Originally Posted by doppsterjr
Are Banana Plants not true aquatic plants?
I was going to use the Pennywort as a floating plant, but I'm also debating on switching that out for the Amazon Frogbit that Byron suggested. But at this point in time SA says sold out on the Frogbit.
Are Ozelots substrate rooted or do they have to be attached to driftwood like Anubias do?
I also like the looks of Echinodorus Angustifolia "Vesuvius," but SA doesn't have the difficulty rating or how big they get...
Banana are aquatic, but I agree with kitten that they frequently do not do well. They also generally only last about a year. I tried them years ago, would not bother again personally.
Pennywort is great floating; Frogbit is difficult to find it seems, but more to the point I find it very difficult to cultivate. It is about the only plant I currently have that does well for a time then dies off almost completely. I have it in 3 different tanks to experiment, but the same in all 3. Pennywort will be fine though.
All true swords (species in Echinodorus) are substrate rooted. While they can sometimes be grown on a piece of real wood, it is safer to plant them in the substrate.

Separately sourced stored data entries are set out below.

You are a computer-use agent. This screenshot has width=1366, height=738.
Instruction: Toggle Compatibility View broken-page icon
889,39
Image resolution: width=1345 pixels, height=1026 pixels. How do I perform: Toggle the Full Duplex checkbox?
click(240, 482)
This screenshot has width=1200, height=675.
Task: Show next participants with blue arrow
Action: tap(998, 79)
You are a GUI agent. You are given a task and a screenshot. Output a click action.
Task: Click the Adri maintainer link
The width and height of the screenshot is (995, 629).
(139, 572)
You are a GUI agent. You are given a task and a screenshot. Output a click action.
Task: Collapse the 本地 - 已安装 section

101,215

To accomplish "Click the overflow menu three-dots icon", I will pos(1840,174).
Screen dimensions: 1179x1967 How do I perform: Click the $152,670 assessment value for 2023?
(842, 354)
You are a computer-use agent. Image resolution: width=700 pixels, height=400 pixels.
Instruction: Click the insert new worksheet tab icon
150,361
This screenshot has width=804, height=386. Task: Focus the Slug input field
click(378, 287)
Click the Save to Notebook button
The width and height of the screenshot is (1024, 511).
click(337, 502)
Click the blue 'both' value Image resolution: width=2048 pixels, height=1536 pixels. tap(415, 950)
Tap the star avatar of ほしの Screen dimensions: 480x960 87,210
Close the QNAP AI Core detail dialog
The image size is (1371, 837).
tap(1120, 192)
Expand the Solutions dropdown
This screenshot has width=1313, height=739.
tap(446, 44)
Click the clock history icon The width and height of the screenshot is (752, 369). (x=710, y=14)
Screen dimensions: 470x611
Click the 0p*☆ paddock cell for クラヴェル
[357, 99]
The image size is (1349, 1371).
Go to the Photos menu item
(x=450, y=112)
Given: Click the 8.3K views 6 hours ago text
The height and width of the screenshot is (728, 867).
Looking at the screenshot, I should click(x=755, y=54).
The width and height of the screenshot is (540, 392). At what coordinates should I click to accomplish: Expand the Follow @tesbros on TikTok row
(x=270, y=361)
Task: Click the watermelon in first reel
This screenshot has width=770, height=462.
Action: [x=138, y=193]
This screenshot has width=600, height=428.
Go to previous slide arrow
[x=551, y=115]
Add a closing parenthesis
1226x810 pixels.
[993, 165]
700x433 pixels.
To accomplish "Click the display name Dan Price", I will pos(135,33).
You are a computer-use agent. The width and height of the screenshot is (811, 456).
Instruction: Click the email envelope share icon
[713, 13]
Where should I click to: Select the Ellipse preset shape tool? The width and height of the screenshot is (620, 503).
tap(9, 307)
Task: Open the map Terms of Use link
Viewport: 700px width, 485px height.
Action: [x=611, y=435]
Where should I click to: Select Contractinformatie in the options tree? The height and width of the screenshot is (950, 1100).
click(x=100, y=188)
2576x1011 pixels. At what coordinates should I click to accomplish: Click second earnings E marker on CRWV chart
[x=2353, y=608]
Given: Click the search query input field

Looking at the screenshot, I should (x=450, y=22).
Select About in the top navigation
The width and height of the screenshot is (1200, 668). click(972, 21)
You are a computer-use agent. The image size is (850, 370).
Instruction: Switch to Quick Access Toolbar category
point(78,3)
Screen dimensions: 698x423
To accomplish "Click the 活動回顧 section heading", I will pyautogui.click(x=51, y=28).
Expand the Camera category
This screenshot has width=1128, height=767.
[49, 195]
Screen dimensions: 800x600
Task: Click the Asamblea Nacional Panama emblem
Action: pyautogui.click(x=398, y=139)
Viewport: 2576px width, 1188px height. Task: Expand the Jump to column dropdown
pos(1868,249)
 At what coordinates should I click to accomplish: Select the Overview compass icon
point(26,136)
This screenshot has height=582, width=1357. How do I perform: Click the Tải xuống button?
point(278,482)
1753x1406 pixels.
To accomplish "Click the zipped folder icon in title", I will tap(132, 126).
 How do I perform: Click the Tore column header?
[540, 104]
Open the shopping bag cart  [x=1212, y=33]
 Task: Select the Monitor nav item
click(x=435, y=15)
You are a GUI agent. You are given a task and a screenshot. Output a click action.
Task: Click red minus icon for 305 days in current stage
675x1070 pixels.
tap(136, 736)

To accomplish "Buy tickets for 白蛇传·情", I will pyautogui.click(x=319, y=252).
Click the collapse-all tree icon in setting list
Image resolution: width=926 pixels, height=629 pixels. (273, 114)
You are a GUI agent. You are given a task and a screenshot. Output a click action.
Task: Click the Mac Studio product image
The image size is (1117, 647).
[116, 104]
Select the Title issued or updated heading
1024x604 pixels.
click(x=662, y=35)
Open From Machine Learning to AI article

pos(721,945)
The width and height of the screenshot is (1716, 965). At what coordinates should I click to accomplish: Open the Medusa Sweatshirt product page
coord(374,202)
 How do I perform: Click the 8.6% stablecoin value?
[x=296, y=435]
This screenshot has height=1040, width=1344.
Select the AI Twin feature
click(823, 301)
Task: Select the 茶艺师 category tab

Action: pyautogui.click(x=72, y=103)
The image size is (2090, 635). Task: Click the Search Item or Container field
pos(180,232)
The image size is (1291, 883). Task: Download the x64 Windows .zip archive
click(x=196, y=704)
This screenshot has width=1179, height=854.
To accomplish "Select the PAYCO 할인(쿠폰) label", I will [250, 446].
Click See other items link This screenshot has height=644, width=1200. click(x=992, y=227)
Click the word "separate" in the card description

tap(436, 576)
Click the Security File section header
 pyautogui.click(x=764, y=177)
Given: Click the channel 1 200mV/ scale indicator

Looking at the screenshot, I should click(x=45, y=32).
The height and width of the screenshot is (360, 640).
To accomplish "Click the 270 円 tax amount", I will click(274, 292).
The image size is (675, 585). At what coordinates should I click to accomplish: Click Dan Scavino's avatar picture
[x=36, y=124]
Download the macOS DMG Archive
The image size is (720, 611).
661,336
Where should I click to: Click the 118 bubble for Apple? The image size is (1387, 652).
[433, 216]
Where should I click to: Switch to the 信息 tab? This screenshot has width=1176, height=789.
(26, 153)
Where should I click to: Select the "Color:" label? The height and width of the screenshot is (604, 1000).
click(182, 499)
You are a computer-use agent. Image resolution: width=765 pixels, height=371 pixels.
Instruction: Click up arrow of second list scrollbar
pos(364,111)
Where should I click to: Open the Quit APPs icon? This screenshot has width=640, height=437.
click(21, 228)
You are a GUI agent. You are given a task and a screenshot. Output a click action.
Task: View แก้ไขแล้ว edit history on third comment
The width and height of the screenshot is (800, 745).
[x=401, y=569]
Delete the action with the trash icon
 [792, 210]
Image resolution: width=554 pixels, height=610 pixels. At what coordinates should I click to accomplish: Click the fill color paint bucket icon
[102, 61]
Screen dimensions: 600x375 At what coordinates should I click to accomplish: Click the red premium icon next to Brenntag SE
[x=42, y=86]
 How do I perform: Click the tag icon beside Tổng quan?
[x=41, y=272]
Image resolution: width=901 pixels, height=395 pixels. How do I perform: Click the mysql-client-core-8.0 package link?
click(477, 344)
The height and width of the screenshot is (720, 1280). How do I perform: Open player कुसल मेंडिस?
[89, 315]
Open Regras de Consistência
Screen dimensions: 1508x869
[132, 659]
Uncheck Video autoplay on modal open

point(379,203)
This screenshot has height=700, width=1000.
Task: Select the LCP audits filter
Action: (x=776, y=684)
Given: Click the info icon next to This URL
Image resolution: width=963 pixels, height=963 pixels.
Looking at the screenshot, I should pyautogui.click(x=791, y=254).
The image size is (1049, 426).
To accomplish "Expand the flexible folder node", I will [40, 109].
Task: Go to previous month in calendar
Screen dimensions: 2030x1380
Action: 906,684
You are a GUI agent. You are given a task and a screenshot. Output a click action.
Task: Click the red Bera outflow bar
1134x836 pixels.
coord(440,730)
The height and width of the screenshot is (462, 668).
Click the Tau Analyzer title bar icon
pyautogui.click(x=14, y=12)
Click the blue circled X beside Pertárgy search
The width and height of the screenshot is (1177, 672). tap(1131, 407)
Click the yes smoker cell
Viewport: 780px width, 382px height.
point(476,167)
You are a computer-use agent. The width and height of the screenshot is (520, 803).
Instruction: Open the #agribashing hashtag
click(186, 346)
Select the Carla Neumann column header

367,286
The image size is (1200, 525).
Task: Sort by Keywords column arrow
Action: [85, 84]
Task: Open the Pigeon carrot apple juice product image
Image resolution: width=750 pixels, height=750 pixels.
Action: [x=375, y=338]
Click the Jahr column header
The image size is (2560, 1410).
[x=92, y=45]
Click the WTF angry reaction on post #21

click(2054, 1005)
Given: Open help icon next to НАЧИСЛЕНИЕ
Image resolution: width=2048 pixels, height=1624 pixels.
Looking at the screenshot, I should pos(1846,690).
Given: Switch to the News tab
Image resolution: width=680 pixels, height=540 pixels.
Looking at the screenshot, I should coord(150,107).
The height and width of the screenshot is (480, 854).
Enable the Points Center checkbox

Echinodorus angustifolius [this is the correct spelling, though it is frequently seen with the "a" ending] is a species in the pygmy chain sword group. Submersed growth will be leaves up to 30cm (12 inches) but sometimes up to 50cm (20 inches) depending upon light, parameters, nutrients. The pygmy chain swords can grow quite differently from one aquarium to another. Technically speaking, the pygmy chain swords are now in the genus Helanthium; I posted an article on this change in the Freshwater Articles section, here's a link to the article if you're interested: http://www.tropicalfishkeeping.com/f...37/newmessage/
As noted therein, many nurseries and aquarium plant suppliers are already using the new name, but the long-standing names (Echinodorus tenellus, E. angustifolius, etc.) will likely be around for quite a while as the pygmy chain sword is a very popular plant.